But given developer involvement in adding functionality as well as
keeping the promise of stability and performance, a next-steps list is
a good way to go.

> I agree with a fine print that I wish people working on LLVM and clang
aware
> that best practices in compilers may not be directly transferable to
> linkers. Linkers and compilers are different kinds of programs.

Wholeheartedly agree!

This is already true for compiler-RT, libc++, the test-suite, polly
and many other "LLVM branded" projects.

> The first thing that comes up to my mind with regard to pushing LLD
forward
> as an LLVM project is to move more code to LLVM libraries so that we can
> make LLD smaller. What do you think?

As you and Rafael have said in this thread, the reusable part of
linkers is not that big, so having LLD libraries in objdump (for
example) may not be practical, but having a separate (small) symbol
handling library that both use could be a potential way forward. I
don't know enough about LLD or objdump to have any concrete opinion,
but I have a feeling that objdump is a much bigger program than it
should be.

People usually say it's because the code is not really reusable. That
may be true, but if we can find reusability on small tools and LLD,
that'd at least reduce code a bit. Given that LLD already depends on
Clang and LLVM, there's no bad side of the increased dependency. (is
there?).

Nope, it doesn't depend on Clang. We uses a lot of LLVM libraries that
Clang depends on, but not on Clang.

Ah, I stand corrected! I can't see what LLD would need to share with
Clang anyway. :slight_smile:

--renato

Hi Rui

I agree separating the components out in to libraries only makes sense
when there is a clear reason to do so. However, just this year there was a
very involved discussion about what it means to be a library.
Specifically, I don't think your current 'main-as-library' argument is
valid while you call exit or (if you) rely on mutable global state. Having
a single entry point via a main function is fine, but that function cannot
then kill the process which its linked in to.

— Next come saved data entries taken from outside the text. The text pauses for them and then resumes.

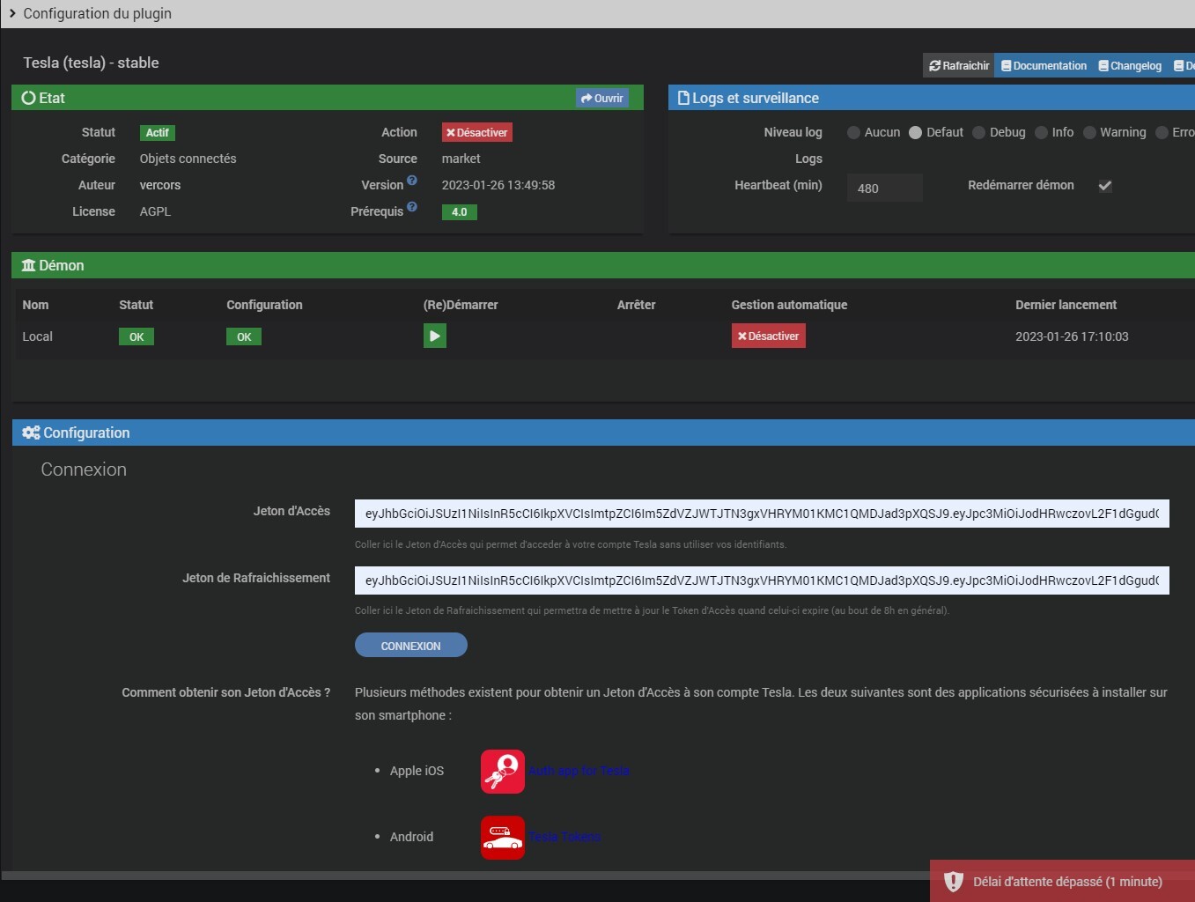Collapse the Configuration du plugin chevron
1195x902 pixels.
pyautogui.click(x=12, y=13)
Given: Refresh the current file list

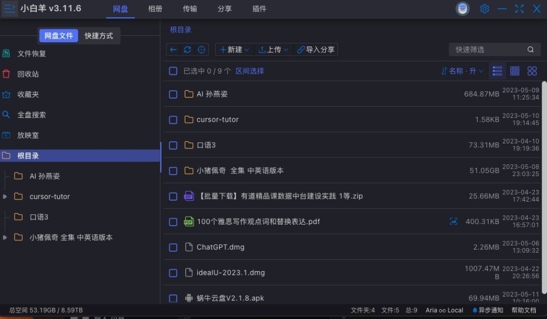Looking at the screenshot, I should coord(186,49).
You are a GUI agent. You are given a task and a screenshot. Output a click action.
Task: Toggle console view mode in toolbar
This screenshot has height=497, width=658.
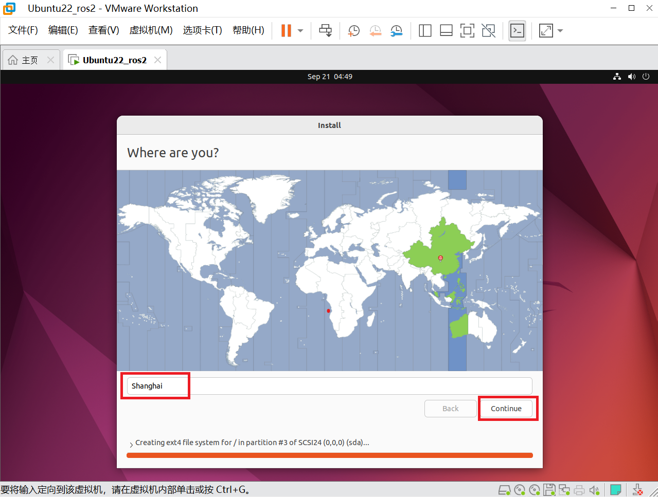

Our main function returns as long as input object files are not corrupted.
If you are doing in-memory linking, I think it is unlikely that the object
files in memory are corrupted (especially when you just created them using
LLVM), so I think this satisfies most users needs in practice. Do you have
a concern about that?

Ultimately my concern is that there is *any* code path calling exit. I
would say that this prevents the lld library from being used in-process.
But others opinions may differ, and I honestly don't have a use case in
mind, just that I don't think library code should ever call exit.

I agreed with the sentiment at first, but after thinking about it for a
while, I actually have convinced myself that it doesn't hold water under
closer inspection.

The fundamental thing is that the LLVM libraries actually do have tons of
fatal errors; they're just in the form of assert's (or we'll dereference a
null pointer, or run off the end of a data structure, or go into an
infinite loop, etc.).

If you pass a corrupted Module to LLVM through the library API, you can
certainly trip tons of "fatal errors" (in the form of failed assertions or
UB). The way that LLVM gets around this is by having a policy of "if you
pass it corrupted Module that doesn't pass the verifier, it's your fault,
you're using our API wrong". Why can't an LLD library API have that same
requirement?

If it is safe for clang to uses the LLVM library API without running the
verifier as its default configuration for non-development builds, why would
it be unsafe for (say) clang to pass an object file directly to LLD as a
library without verification? Like Rui said, it's absolutely possible to
create a verifier pass for LLD; it just hasn't been written because most
object files we've seen so far seem to come from a small number of
well-tested codepaths that always (as in the `assert` meaning of "always")
create valid ELF files. In fact, we've added graceful recovery as
appropriate (e.g. r259831), which is a step above error handling!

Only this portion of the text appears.